I will remember Koyaanisqatsi on acid.

And Freddy 3 on acid.

I will remember spending over eight hours and twenty dollars playing Gauntlet on acid.

I will remember the bong we shared when we moved into our first apartment together. We called it "the baseball bong" because it was about the size of a bat and after three hits you were out.

Were we a little to much into recreational drug use? Probably.

We were only 20 when the drinking age went to 21. It suddenly became much easier to score a bag of weed, a few hits of acid, or some ecstacy than it was to get a six-pack of beer.

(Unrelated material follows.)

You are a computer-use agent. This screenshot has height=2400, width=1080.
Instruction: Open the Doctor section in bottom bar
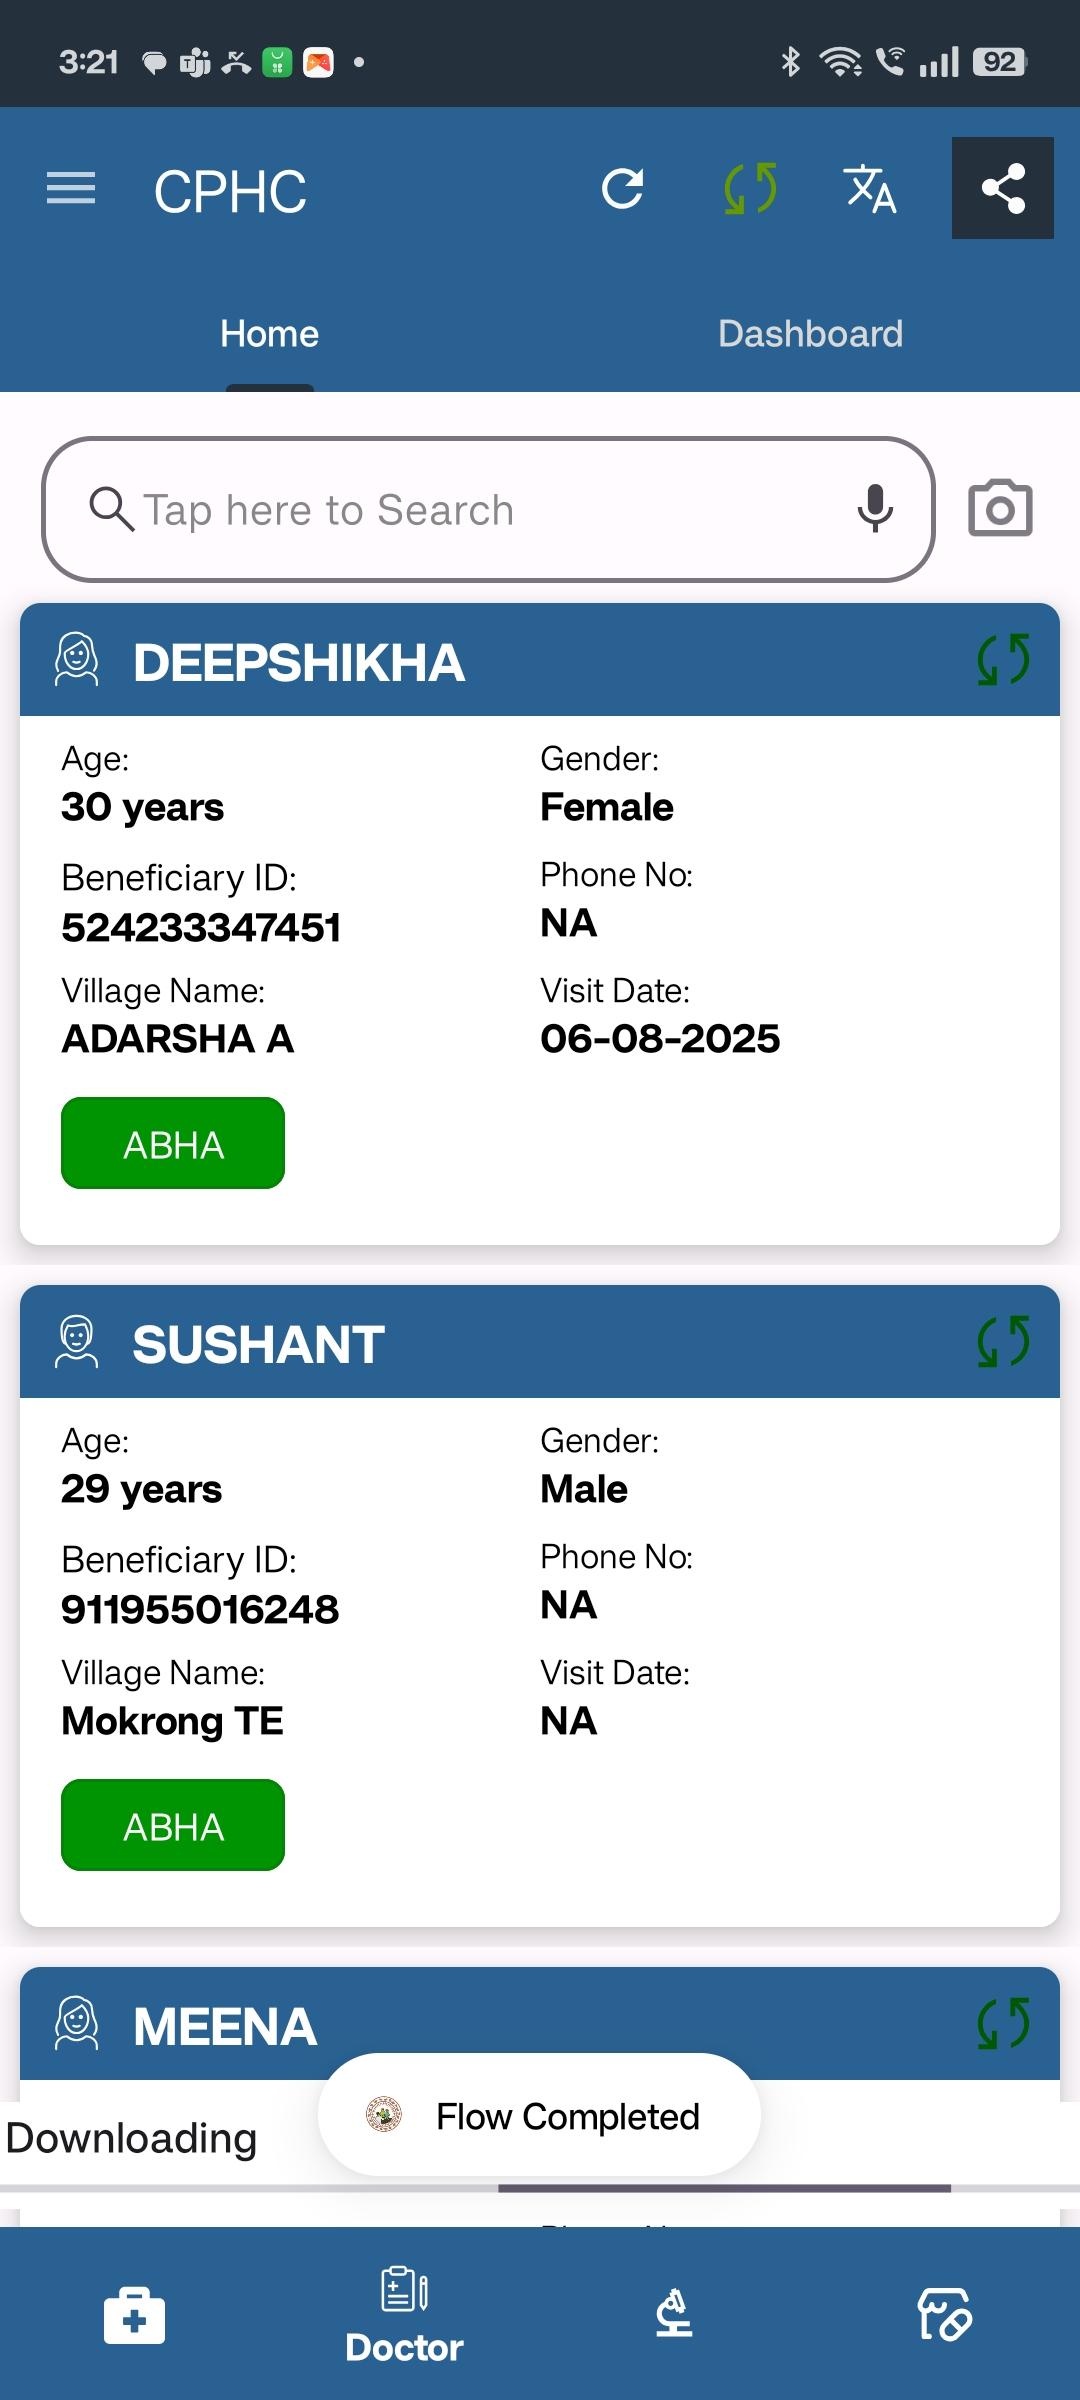click(404, 2314)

I've always imagined that as one of the unintended consequences of the governments efforts to reduce teenage drinking.

And we were young, intelligent, invincible, with heads full of the ideas of Hunter S. Thompson, Robert Anton Wilson, and Timothy Leary.

But it wasn't all fun and games.

I will remember 36 to 48 hour marathons filled with textbooks, typewriters, and endless supplies of coffee, cigarettes and Dr Pepper.

We made it class most days and kept up our grades in the "A" or "B" range.

Study whenever we have to, party whenever we can.

Or as Curtis summed it up with his typiclal positive upbeat spin, following a complaint about having to go back to school after a break: "vacation never ends, it only changes locations".

I don't recall how or why it morphed into the bastardized Latin sounding "vacatium never endum, it only changum locatium".

But it did. It became and still is our motto.

Pseudo-Latin sayings? Um, okay.

We weren't half as cool as we thought we were. But I think secretly we all knew that.

I will remember all the girls I liked in college liking Curtis that way but me just as a friend. The bastard. He never once took any interest or my advice to at least allow me the opportunity to live vicariously through him.

I will remember Curtis turning me on to many of my still favorite bands, such as The Rainmakers and asking Bob Walkenhorst why he wrote about sitting on the porch with J.D. Salinger in one of their songs.

I will remember a 26 hour marathon non-stop road trip to see the Marfa Lights, taking turns sitting in the passenger seat looking down the highway with binoculars for signs of law enforcement as we speed excessively along.

I will remember returning from my five year self imposed exile "out of the country" (known also as "my first marriage") and being greeted with all the warmth, friendship, and forgiveness I would have received had seen him the day before.

And then going to see The Who rock like they haven't done in over twenty years.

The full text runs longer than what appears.